■ Assigned task ■
Give back the records in full, with every line exactly as it was.

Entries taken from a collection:
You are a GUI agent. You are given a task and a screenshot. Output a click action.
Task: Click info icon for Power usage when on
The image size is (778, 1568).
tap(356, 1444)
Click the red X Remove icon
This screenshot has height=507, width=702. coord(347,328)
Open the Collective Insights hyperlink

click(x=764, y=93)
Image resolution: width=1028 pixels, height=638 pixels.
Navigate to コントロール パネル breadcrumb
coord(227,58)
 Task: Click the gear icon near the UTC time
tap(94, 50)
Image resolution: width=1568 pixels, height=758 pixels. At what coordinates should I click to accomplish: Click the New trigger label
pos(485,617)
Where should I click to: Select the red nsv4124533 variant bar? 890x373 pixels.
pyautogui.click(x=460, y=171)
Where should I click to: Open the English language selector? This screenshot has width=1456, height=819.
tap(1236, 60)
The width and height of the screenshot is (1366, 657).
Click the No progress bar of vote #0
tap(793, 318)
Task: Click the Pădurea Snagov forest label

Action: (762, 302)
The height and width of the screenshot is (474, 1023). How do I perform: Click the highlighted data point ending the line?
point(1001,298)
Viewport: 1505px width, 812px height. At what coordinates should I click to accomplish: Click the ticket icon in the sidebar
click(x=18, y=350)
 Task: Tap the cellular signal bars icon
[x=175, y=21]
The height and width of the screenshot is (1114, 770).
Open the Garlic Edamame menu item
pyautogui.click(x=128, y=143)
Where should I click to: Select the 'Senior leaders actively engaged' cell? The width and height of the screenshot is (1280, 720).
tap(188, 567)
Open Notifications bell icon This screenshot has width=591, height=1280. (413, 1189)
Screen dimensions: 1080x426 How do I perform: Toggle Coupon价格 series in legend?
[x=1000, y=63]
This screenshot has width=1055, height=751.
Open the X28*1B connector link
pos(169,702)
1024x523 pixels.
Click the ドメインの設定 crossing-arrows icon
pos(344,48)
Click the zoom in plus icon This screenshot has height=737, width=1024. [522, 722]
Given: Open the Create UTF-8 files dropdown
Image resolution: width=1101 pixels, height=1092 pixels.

■ Exercise response ■
You are a GUI agent. You are given a task and a screenshot. Output a click action.
Task: Click info icon for Power usage when on
The image size is (778, 1568).
tap(356, 1444)
Click the red X Remove icon
This screenshot has height=507, width=702. coord(347,328)
Open the Collective Insights hyperlink

click(x=764, y=93)
Image resolution: width=1028 pixels, height=638 pixels.
Navigate to コントロール パネル breadcrumb
coord(227,58)
 Task: Click the gear icon near the UTC time
tap(94, 50)
Image resolution: width=1568 pixels, height=758 pixels. At what coordinates should I click to accomplish: Click the New trigger label
pos(485,617)
Where should I click to: Select the red nsv4124533 variant bar? 890x373 pixels.
pyautogui.click(x=460, y=171)
Where should I click to: Open the English language selector? This screenshot has width=1456, height=819.
tap(1236, 60)
The width and height of the screenshot is (1366, 657).
Click the No progress bar of vote #0
tap(793, 318)
Task: Click the Pădurea Snagov forest label

Action: (762, 302)
The height and width of the screenshot is (474, 1023). How do I perform: Click the highlighted data point ending the line?
point(1001,298)
Viewport: 1505px width, 812px height. At what coordinates should I click to accomplish: Click the ticket icon in the sidebar
click(x=18, y=350)
 Task: Tap the cellular signal bars icon
[x=175, y=21]
The height and width of the screenshot is (1114, 770).
Open the Garlic Edamame menu item
pyautogui.click(x=128, y=143)
Where should I click to: Select the 'Senior leaders actively engaged' cell? The width and height of the screenshot is (1280, 720).
tap(188, 567)
Open Notifications bell icon This screenshot has width=591, height=1280. (413, 1189)
Screen dimensions: 1080x426 How do I perform: Toggle Coupon价格 series in legend?
[x=1000, y=63]
This screenshot has width=1055, height=751.
Open the X28*1B connector link
pos(169,702)
1024x523 pixels.
Click the ドメインの設定 crossing-arrows icon
pos(344,48)
Click the zoom in plus icon This screenshot has height=737, width=1024. [522, 722]
Given: Open the Create UTF-8 files dropdown
Image resolution: width=1101 pixels, height=1092 pixels.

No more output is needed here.